Хотя были исключения. Потирая шишку на виске, Крошка Певун отошел наполнить канавку. Он гудел себе под нос на ходу. Комар и Блоха ретиво, с ухмылками переглядывались, заставляя всех нервничать. Лбы у обоих были разбиты; чуть ранее они доставали ножи, наскакивая один на другого, но утихомирились от ворчливого окрика Крошки.
Мастер Амбертрошин налил себе вторую чашку чая и пошел к карете, где его уже ждал ночной горшок. По стуку створка окна чуть приоткрылась, заскрипев, и едва он просунул в щель чашку, как окно резко закрылось. Зазвенел засов. Возчик подхватил горшок и удалился опорожнить.
Тулгорд Мудрый следил за ним, идущим далеко. - Порядком тяжелый сосуд для старой леди. Видели? Стек? Арпо?
Лесник прищурил и без того узкие глаза. Возможно, это всего лишь чадный дым костра дотянулся до него.
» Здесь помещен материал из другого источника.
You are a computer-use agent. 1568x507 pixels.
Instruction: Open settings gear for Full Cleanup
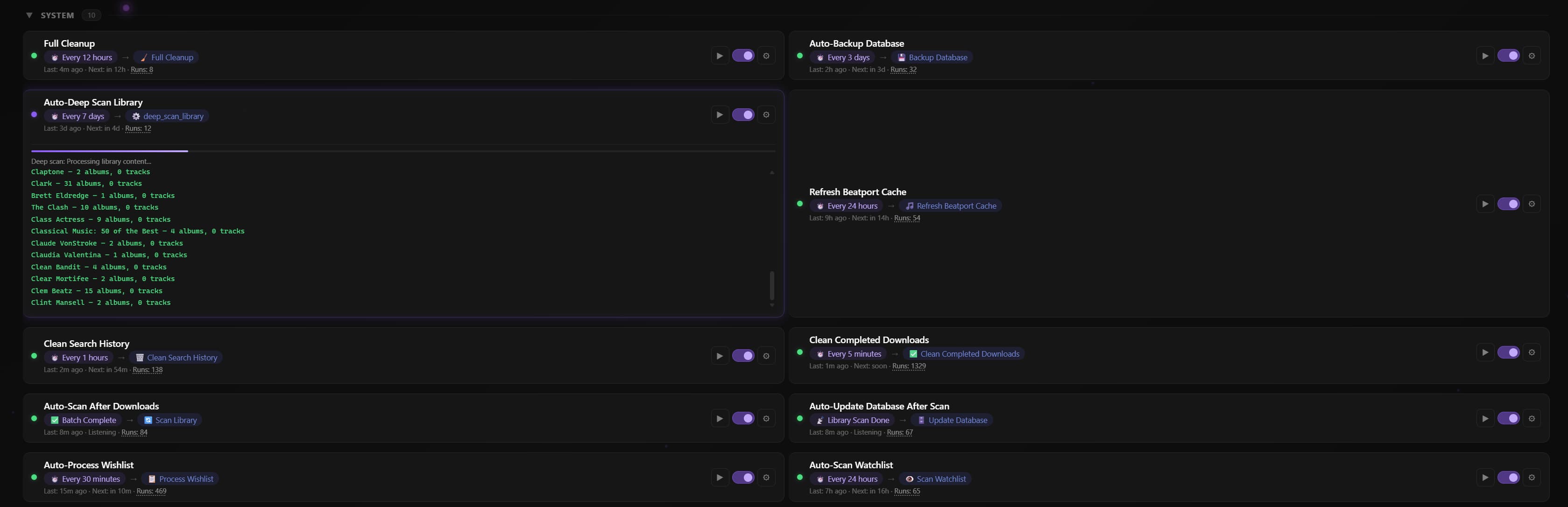click(x=766, y=56)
Арпо же озабоченно морщил лоб. - Ну, ночью она ела за двоих. Неудивительно.
- Точно? - Тулгорд вновь глядел на повозку, потирая обросшую челюсть.
- Должно быть, там адски жарко, - предположил Апто Канавалиан. - Хотя и тень. Ни одной щелки не оставила.
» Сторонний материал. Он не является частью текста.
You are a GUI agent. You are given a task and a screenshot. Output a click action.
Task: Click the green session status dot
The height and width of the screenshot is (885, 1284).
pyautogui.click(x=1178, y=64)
Арпо отошел ухаживать за конем, вслед ему и Тулгорд. Стек уже оседлал свою полудикую кобылу, та стояла, отыскивая скудную траву. Мастер Амбертрошин вернулся с чистым горшком и положил в задний ящик, запер замок и принялся кормить мулов. Остальные также предались повседневным заботам, хотя некоторые, наиболее наглые, лишь стояли и смотрели. Огла Гуш и Пампера расчесывали золотые локоны Ниффи, пока Опустелла складывала постель. Затем она завязала длинные, до колен шнурки на мокасинах Творца.
Итак, лагерь наш снимался, готовый отправиться вперед.
Кляпп Роуд и Бреш Фластырь подошли ко мне, не прерывая работ. - Слушайте, Бликер, - тихо начал Кляпп, - Певунам никто не рассказал о вашей сделке, и сам я намерен ее оспорить.
- О! Слова госпожи не убедили вас?
- А должны были? - взвился он.
- Меня тоже нет, - встрял Фластырь. - А почему тебя? Могла бы выбрать меня, я красивее.
- Это связано с историей. Женщина вроде Пурсы Эрундино едва ли нуждается в услугах иного рода. Бреш Фластырь, я начал рассказ и она желает услышать окончание.
- Самое невероятное, не сомневаюсь.
Я мог лишь пожать плечами. - История есть история. Я должен раскрыть вам все подробности, отчитаться во всех мотивах и обеспечить полное понимание? Заверить, что шаг ее размерен, и пышный бутон раскроется в точно рассчитанное время? Неужели я раб ваших ожиданий, сир? Не следует ли сказителю служить лишь себе, от начала до конца?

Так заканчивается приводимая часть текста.